Current ARDS management has limitations, shifting the focus to prevention by identifying high-risk patients. Early prediction of COVID-19 ARDS is crucial, and artificial intelligence (AI) offers promise in this area. AI's ability to handle vast data aids disease diagnostics, prognostics, and personalized treatment. Combining CT scans and clinical data can enhance the precision of predicting COVID-19 ARDS, improving patient outcomes.
About the study
The study examined patients admitted to the intensive care unit (ICU) of Shanghai Renji Hospital between April and June 2022. Patients aged 18 and above diagnosed with COVID-19 ARDS were included. Those diagnosed with ARDS on the first day of admission, with over 20% missing clinical data or without CT scan results, were excluded. The study was approved by the institutional Ethics Committees, and patient consent was not required.
COVID-19 ARDS was diagnosed based on clinical history, epidemiological contact, a positive SARS-CoV-2 test, and the Berlin definition of ARDS. A set of chest clinical data and CT images were collected post-admission.
The data comprised comorbidity conditions, demographic information, onset symptoms, respiratory support methods, vital signs, aeration variables, inflammation tests, biochemical tests, routine blood tests, lymphocyte subset tests, blood coagulation tests, and cytokine profile tests.
Statistical analysis was performed using Python, and R. Categorical variables were compared using chi-square or Fisher’s exact test, while continuous variables were compared using the Mann–Whitney U-test. Multivariate logistic regression identified independent risk factors linked with COVID-19 ARDS.
Four machine learning algorithms were used to establish predictive models for COVID-19 ARDS. The training cohort was divided into five partitions, with four-fifths used for training and the rest for validation. Hyperparameters were fine-tuned to avoid overfitting.

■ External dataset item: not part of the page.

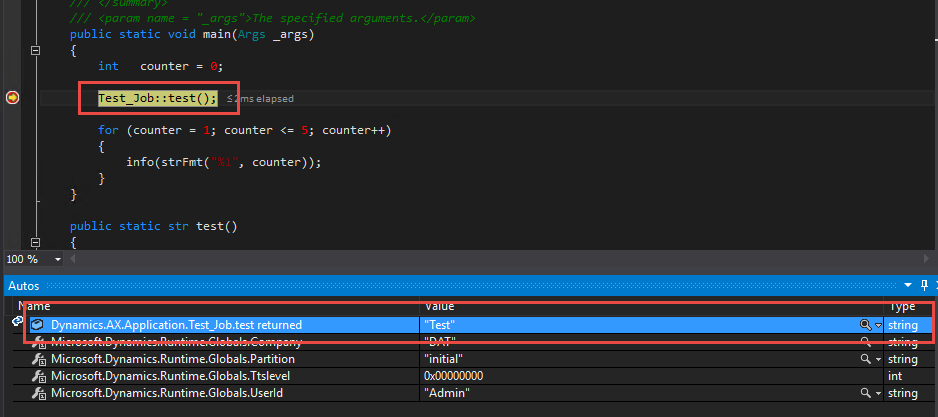Screen dimensions: 938x417
Task: Click the Test_Job.test returned value icon
Action: pyautogui.click(x=38, y=325)
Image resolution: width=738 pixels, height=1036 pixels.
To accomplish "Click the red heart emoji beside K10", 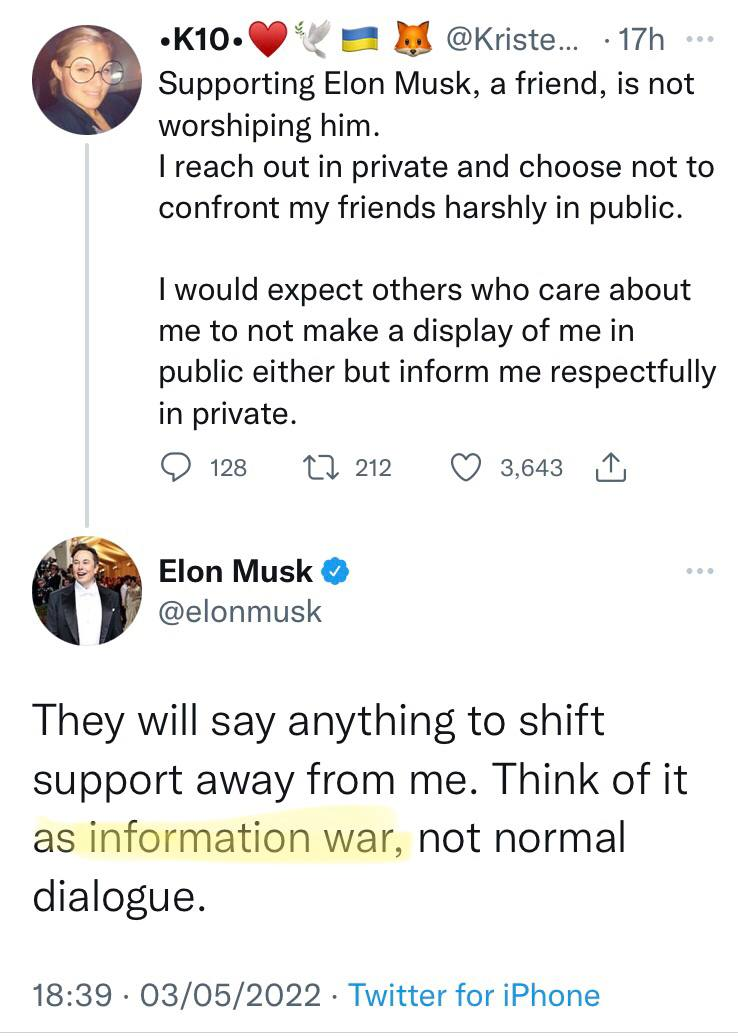I will pyautogui.click(x=266, y=41).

CT slices were manually labeled and classified as normal or abnormal. A deep learning framework based on visual geometry group (VGG)-16 was used to label the remaining CT slices. The auto-labeled CT slices were then used to predict COVID-19 ARDS based on CT images.

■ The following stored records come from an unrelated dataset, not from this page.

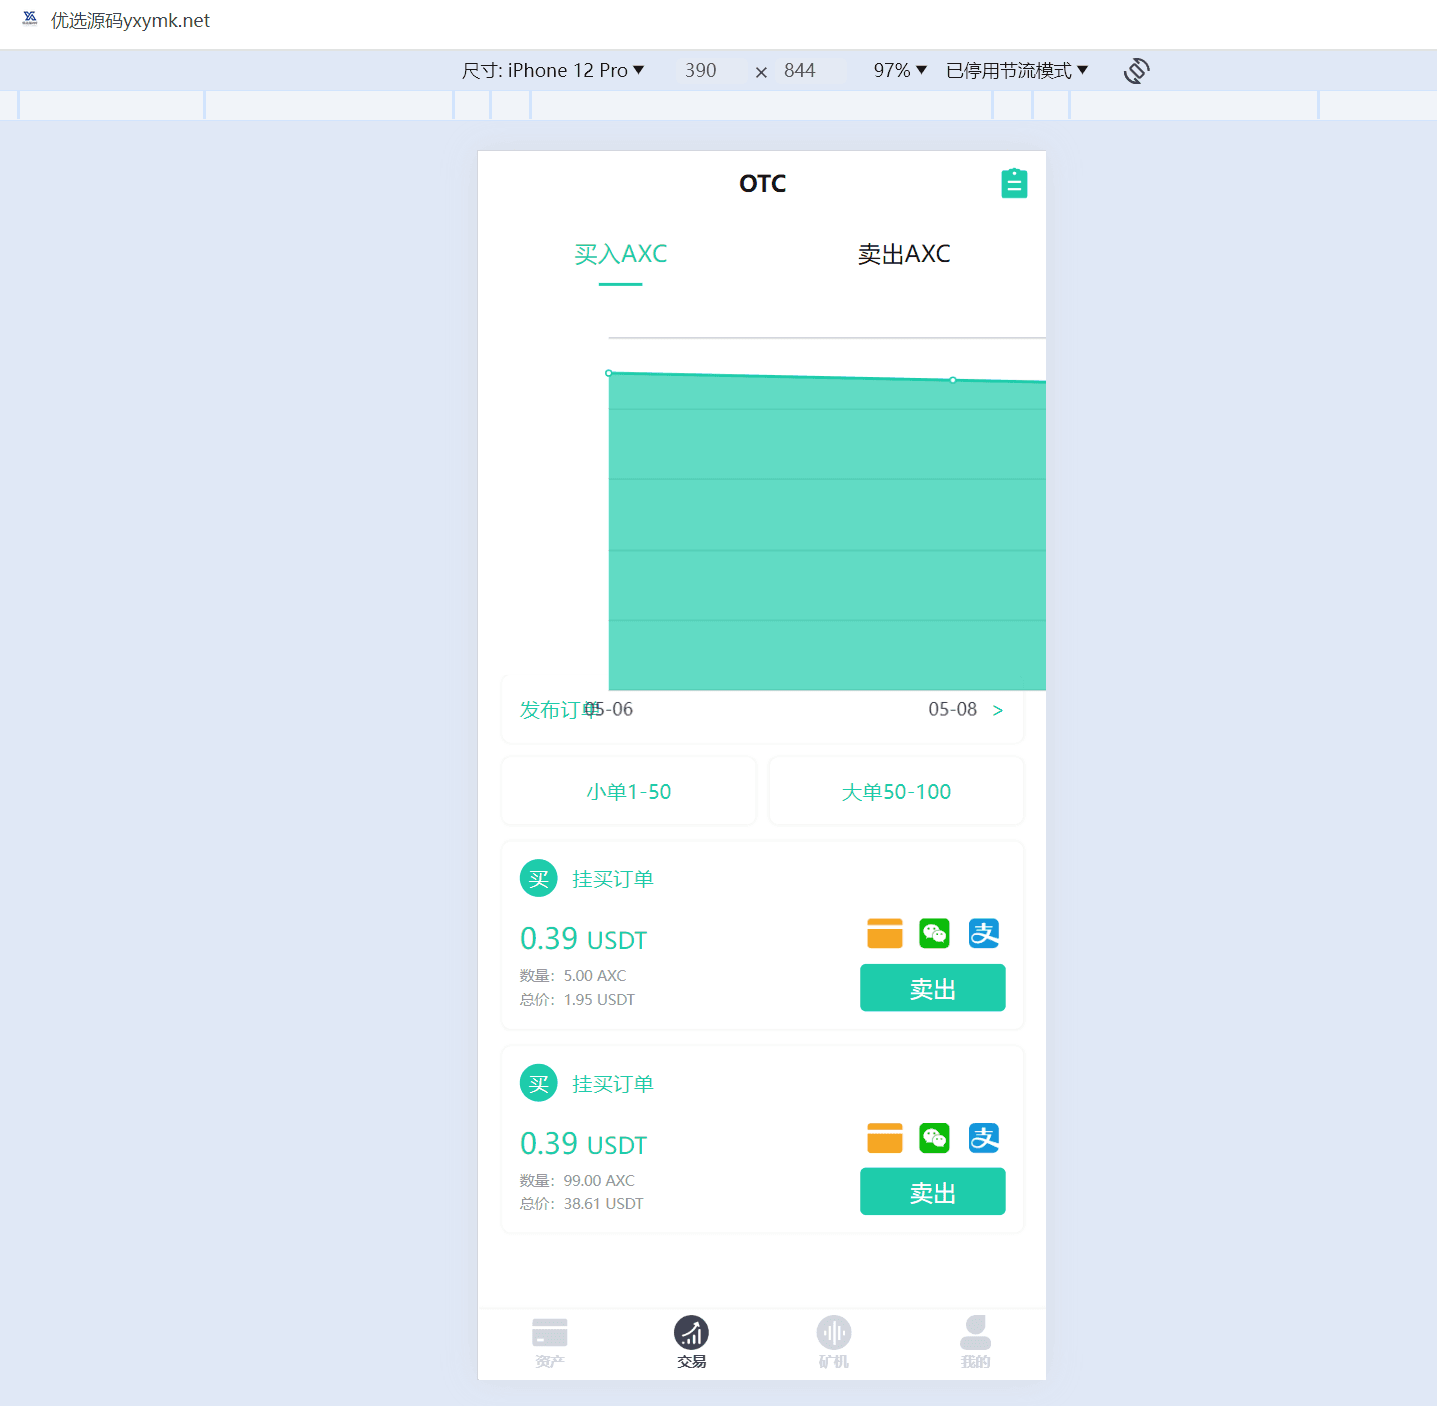Click bank card icon on first order
Viewport: 1437px width, 1406px height.
point(884,934)
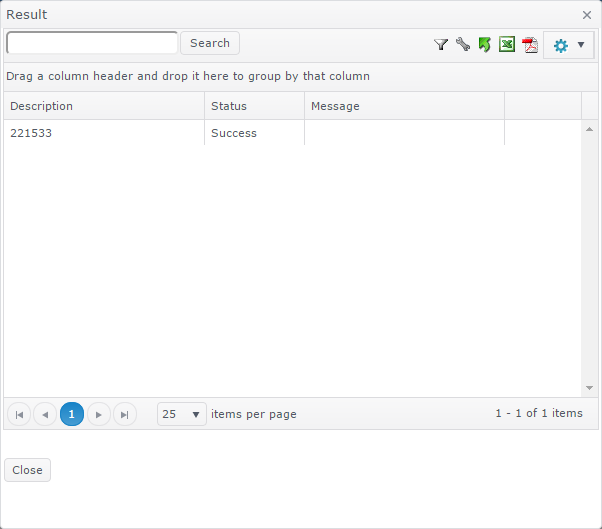Click the scrollbar down arrow
The image size is (602, 529).
click(589, 388)
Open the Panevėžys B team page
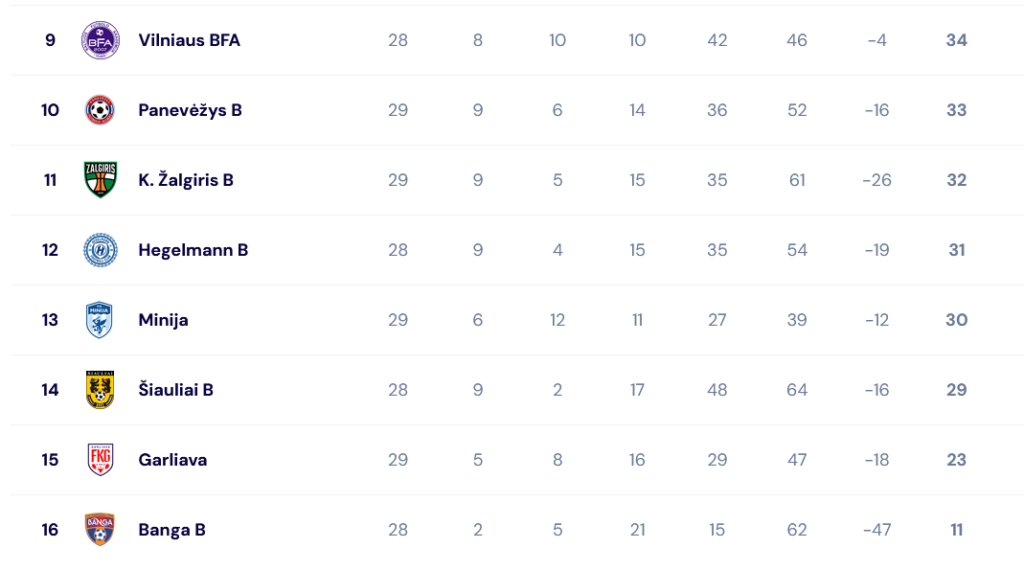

Two prediction models based on clinical data and CT images were integrated using the penalized logistic regression algorithm. The performance of the integrated model was evaluated in the test cohort using the receiver operating characteristics (ROC) curves and confusion matrices. Calibration plots were also used to assess the predictive performance of all models.
The study enrolled a total of 103 patients, of whom 23 (22.3%) developed COVID-19 ARDS. A total of 3,187 chest CT images were obtained from the patients, with 690 CT slices from COVID-19 ARDS individuals and 2,497 CT slices from non-COVID-19 ARDS patients. Among these, 897 CT slices from 30 patients were manually classified as normal or abnormal.
The authors reported that after conducting multivariate logistic regression analysis, five independent risk factors associated with COVID-19 ARDS were identified: age, partial pressure of oxygen in arterial blood (PaO2)/ fraction of inspiratory oxygen concentration (FiO2) ratio, C-reactive protein, total T lymphocyte count, and interleukin (IL)-6.
Further, four machine learning models were developed to predict COVID-19 ARDS: logistic regression, random forest, support vector machine, and extreme gradient boosting (XGBoost).
The ROC curves for all the models revealed that the XGBoost model had the highest area (AUC = 0.94), surpassing the logistic regression model (AUC = 0.82), support vector machine model (AUC = 0.77), and random forest model (AUC = 0.92).
The authors conducted the Delong test to compare the XGBoost model’s AUCs with the other three models, resulting in significant differences (XGBoost vs. logistic regression model, P < 0.001; XGBoost vs. support vector machine model, P < 0.001; XGBoost vs. random forest model, P = 0.002). Based on the findings, the XGBoost model was selected as the most effective machine learning model for predicting COVID-19 ARDS.
A classification convolutional neural network (CNN) model based on individual CT images was trained using 897 manually labeled CT slices. The model achieved an AUC of 0.99, correctly distinguishing between normal and abnormal CT slices.
An integrated deep learning model, combining the XGBoost model and the CNN model, was developed. The AUC values for the XGBoost model, CNN model, and integrated model were 0.94, 0.96, and 0.97, respectively. The calibration curve indicated good agreement between the predicted probabilities and the actual outcomes.
To sum up, the results showed that the integrated deep learning model demonstrated higher accuracy in predicting COVID-19 ARDS compared to the individual models based on clinical features or CT images.